In an interview with The New Daily during the show’s intermission, and possibly for the whole audience, she noted that the show was “an absolute pleasure to watch extraordinary artists show off their skills.”
“Melbourne could be the city that had the longest lockdown days. However, now we’re the city that hosts the most happenings!
“We’re extremely happy with the theater scene in Melbourne It’s an incredible feat to have three highly regarded shows running simultaneously.”
Mayor Capp stated that the group of the City of Melbourne had worked tirelessly to bring energy back to Melbourne’s city.
“We are not doing this on our own. We have a remarkable group of innovative and talented people in Melbourne that range from traders and business owners to entrepreneurs and creatives,” she declared in the streets surrounding the precinct of the theatre were brimming with diners enjoying al fresco dining, and many were enticed back to the CBD by the cheapest parking in Melbourne.
Why is it that there’s something unique about Hamilton that gives Hamilton its international appeal?
Hamilton was inspired by the biography written in 2004 about Alexander Hamilton by historian Ron Chernow is now the most popular musical in North America (and London, Germany, and currently Australia) Not just for its sheer theatrical brilliance but also as a must-see show for teachers and students in the field of American history.
Official Broadway synopsis is: “Hamilton is the story of a flimsy Founding Father who is determined to leave his mark on a new nation just as the man he is.
“From the orphaned child of a bastard to Washington’s right-hand person Rebel to the hero of war and a husband with a heart of gold which was the subject of the nation’s first sex scandal, and finally the Treasury chief who made the world’s distrust belie that there was a solid foundation for America’s economy. American economy.
“George Washington,” Eliza Hamilton, Thomas Jefferson Hamilton’s lifelong friend/foil Aaron Burr all make their marks in this stunning new musical exploration of a renowned political mastermind.”
A few might argue that watching an episode about the origins of America or the Revolution and the struggle against slavery may not be a hit with an international public.
The Australian cast of Hamilton on the streets of Melbourne. Photo: Sam Bisso
It is true because of a variety of reasons.

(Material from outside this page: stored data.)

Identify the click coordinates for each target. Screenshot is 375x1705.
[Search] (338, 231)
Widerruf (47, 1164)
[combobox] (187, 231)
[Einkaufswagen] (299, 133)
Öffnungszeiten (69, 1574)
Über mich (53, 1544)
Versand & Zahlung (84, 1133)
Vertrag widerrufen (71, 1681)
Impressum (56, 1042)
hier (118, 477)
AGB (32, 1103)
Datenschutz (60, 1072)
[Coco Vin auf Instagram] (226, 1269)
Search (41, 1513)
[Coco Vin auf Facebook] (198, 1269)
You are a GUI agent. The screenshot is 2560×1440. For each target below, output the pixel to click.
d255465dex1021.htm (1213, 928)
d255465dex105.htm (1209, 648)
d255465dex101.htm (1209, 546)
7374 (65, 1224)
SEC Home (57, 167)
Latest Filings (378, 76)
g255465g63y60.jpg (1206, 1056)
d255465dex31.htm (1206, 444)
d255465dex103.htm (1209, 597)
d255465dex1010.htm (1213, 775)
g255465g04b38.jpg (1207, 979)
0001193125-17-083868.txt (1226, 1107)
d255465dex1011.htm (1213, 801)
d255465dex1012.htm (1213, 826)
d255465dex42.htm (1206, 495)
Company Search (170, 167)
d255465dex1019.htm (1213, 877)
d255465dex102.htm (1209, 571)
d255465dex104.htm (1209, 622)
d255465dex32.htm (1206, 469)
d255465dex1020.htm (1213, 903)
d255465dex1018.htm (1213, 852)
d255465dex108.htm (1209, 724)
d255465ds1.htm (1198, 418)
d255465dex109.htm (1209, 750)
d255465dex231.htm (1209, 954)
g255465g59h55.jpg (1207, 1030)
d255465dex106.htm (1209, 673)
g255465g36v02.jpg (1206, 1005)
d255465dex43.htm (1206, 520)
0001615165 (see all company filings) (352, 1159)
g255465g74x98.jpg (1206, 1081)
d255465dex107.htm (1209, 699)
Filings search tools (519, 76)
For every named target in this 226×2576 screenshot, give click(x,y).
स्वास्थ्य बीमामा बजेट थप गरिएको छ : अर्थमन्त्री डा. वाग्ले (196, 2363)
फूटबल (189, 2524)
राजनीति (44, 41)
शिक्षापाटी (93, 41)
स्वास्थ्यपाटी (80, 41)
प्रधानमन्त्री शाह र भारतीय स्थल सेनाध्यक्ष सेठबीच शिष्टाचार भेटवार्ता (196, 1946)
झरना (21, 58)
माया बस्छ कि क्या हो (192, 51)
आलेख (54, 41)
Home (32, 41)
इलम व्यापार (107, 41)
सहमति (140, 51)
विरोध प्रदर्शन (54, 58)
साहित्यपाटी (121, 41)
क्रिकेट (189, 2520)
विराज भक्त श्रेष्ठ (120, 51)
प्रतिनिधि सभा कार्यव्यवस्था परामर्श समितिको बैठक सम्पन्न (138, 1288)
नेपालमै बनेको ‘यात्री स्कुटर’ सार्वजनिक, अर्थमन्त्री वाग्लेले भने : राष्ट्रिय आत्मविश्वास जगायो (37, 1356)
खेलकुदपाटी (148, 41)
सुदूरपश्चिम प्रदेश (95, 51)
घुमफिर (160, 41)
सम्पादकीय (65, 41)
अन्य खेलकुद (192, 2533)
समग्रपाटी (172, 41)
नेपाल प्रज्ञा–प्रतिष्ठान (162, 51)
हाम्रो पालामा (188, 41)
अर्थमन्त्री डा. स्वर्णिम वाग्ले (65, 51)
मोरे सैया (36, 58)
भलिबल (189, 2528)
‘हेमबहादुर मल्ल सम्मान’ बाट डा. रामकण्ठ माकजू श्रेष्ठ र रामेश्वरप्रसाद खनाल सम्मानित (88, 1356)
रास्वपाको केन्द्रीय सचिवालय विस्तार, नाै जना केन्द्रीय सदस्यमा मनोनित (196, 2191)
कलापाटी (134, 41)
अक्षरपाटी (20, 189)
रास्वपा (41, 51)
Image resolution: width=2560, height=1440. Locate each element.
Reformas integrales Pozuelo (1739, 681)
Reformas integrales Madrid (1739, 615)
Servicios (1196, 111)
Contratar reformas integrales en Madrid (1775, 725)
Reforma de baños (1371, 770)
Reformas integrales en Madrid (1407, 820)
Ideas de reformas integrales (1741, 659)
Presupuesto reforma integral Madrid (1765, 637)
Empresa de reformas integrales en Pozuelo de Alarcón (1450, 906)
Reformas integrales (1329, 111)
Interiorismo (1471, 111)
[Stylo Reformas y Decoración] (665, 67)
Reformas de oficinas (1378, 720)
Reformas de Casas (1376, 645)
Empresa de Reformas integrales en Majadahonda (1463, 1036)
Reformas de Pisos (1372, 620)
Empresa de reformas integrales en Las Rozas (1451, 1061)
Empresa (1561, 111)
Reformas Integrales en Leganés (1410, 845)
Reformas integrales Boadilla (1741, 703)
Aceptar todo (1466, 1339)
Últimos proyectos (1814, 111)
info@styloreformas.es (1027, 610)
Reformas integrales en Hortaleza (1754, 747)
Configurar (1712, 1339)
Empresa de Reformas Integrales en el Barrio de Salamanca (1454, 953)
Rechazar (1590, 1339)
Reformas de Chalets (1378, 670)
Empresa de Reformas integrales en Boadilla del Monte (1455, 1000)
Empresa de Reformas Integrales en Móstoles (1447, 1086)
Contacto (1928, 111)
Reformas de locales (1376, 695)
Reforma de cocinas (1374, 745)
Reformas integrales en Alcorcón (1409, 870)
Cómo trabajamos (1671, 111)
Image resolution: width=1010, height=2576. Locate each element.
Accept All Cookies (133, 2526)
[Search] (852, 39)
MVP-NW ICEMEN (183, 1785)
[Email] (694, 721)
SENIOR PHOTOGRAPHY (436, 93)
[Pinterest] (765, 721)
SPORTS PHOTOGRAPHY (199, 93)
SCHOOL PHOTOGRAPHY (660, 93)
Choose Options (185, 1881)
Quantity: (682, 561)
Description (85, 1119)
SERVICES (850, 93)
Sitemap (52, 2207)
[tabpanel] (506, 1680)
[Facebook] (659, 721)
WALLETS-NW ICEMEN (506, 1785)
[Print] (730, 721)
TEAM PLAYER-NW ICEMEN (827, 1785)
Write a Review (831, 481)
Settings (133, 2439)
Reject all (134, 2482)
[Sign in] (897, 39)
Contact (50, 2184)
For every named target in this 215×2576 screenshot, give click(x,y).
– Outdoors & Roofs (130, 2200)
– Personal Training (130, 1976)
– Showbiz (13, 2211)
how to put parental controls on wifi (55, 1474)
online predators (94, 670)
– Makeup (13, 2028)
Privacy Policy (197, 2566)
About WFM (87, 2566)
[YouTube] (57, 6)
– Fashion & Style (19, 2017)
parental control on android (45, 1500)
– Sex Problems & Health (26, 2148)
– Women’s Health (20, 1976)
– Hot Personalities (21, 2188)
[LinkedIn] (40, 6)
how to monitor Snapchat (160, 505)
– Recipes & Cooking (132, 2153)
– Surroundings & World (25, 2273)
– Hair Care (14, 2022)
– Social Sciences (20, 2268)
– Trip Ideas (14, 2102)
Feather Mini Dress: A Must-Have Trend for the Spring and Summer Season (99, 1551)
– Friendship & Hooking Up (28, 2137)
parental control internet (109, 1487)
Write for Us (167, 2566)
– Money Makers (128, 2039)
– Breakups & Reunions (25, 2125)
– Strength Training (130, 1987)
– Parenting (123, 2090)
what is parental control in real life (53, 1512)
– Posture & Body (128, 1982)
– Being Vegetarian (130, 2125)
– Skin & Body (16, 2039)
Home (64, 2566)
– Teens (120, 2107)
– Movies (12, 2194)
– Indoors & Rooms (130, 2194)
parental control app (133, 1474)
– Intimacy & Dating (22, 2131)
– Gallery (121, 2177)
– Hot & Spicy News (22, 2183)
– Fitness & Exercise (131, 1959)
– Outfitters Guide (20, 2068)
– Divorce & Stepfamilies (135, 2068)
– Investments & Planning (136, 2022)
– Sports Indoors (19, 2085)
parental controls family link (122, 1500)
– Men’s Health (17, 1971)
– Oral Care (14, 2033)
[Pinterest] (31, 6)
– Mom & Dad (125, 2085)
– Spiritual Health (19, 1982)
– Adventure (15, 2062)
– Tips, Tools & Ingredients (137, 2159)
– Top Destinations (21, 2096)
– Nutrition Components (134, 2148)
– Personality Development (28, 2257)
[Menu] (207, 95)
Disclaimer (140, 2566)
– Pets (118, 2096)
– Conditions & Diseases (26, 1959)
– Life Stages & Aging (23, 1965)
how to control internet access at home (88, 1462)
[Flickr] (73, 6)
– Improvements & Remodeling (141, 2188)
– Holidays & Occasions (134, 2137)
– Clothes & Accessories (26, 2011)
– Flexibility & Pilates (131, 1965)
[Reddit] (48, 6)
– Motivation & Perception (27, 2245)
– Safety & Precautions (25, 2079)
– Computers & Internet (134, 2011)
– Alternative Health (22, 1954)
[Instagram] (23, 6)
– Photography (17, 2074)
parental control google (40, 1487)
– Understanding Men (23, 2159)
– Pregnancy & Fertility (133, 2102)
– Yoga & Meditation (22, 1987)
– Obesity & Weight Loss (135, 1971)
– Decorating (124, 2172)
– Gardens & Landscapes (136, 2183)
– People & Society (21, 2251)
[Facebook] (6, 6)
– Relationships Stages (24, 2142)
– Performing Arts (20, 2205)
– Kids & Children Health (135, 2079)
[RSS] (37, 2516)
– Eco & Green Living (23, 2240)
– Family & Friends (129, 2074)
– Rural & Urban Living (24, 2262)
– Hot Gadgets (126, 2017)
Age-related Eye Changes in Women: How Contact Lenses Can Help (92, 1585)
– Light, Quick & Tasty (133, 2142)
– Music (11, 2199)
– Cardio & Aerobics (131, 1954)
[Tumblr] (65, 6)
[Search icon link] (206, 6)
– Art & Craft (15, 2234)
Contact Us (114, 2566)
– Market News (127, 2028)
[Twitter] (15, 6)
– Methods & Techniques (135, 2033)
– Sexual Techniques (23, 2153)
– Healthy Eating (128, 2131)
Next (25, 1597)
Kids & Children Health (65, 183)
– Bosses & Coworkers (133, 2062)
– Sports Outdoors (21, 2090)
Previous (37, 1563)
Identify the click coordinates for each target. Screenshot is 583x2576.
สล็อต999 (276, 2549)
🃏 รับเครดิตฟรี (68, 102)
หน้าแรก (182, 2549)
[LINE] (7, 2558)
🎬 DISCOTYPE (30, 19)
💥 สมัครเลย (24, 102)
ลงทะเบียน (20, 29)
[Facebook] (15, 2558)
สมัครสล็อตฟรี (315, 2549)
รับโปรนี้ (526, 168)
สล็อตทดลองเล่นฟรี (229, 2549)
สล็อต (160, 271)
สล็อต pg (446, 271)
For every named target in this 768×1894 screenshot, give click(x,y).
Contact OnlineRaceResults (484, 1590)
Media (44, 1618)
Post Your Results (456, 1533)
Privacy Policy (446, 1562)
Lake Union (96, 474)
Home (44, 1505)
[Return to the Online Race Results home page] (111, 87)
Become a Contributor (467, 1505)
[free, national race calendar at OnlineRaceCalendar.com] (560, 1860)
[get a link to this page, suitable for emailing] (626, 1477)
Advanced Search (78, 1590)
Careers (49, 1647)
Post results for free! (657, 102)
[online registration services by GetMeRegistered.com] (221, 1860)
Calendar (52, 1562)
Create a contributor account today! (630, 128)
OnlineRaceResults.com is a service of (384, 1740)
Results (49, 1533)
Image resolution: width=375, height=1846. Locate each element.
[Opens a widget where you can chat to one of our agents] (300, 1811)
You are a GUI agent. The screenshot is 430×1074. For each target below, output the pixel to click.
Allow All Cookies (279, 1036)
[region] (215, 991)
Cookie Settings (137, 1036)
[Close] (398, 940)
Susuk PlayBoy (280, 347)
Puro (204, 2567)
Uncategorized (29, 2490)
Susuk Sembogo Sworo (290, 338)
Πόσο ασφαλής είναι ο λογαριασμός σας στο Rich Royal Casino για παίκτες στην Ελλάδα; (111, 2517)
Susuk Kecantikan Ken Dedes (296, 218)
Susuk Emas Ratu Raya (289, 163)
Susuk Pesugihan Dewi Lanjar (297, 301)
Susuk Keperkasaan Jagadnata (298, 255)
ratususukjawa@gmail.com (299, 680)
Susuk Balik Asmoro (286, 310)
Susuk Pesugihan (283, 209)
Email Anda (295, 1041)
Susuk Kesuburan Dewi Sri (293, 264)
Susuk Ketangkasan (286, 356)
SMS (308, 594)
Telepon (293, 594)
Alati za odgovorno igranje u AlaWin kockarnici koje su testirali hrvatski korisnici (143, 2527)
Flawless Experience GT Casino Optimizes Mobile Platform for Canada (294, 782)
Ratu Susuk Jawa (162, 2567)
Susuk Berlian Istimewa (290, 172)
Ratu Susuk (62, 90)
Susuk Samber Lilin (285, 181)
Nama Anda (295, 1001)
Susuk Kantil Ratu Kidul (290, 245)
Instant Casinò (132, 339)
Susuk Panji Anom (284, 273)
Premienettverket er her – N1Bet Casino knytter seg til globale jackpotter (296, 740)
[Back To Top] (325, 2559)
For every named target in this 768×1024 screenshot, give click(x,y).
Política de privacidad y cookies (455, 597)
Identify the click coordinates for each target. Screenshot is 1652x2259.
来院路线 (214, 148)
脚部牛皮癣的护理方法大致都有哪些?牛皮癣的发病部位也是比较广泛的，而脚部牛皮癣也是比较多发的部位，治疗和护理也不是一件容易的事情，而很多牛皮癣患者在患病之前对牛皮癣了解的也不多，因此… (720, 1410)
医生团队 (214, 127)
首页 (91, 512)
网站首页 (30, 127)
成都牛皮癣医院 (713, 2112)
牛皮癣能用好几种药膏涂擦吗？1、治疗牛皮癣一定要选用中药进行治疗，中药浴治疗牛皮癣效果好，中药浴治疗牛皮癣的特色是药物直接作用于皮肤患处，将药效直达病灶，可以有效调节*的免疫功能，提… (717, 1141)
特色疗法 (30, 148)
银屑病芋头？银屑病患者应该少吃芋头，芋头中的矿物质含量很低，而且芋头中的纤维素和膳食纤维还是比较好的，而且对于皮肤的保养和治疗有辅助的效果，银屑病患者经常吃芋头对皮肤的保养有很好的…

Miranda said to The New York Times that although those who founded the nation were white, the leading roles are played by people of color.
“This is a tale about America that was told in the past and is being told by America in the present. We want to erase any gap. Our story should be described as our country does.
“Then We found that we had the perfect individuals to embody these qualities. I think it’s a effective statement without needing to be a declaration,” claims the Encanto director and songwriter of tick the tick… BOOM!.
What Miranda does is weave this story as an accessible force for everyone by utilizing the beats of hip-hop soul, rap, and hip-hop to tell the story of the birth of America in the early 1700s.
“How Hamilton achieves this then-is-now effect can be historical, at least in the progress-challenged spectrum of musicals in the American musical.” notes Ben Brantly in one of the initial reviews for 2015 the New York Times.
“In the telling of the history of Hamilton as well as the conferences that comprise George Washington, Aaron Burr, and Thomas Jefferson – via rap and R&B ballads. This sung-through production is similar to what you’d get if you switched the radio on to a famous pop station.
“What’s being heard in the American stage as well as what’s heard on radio and in clubs isn’t there for more than six decades.”
In a way, the songs could include Kanye, Drake, or Beyonce.
Or any talent of any kind that can be found in Australia.
To the mayor Capp: “I loved … seeing how many actors were Australian. It showed the diversity of homegrown talent we’re so fortunate to have.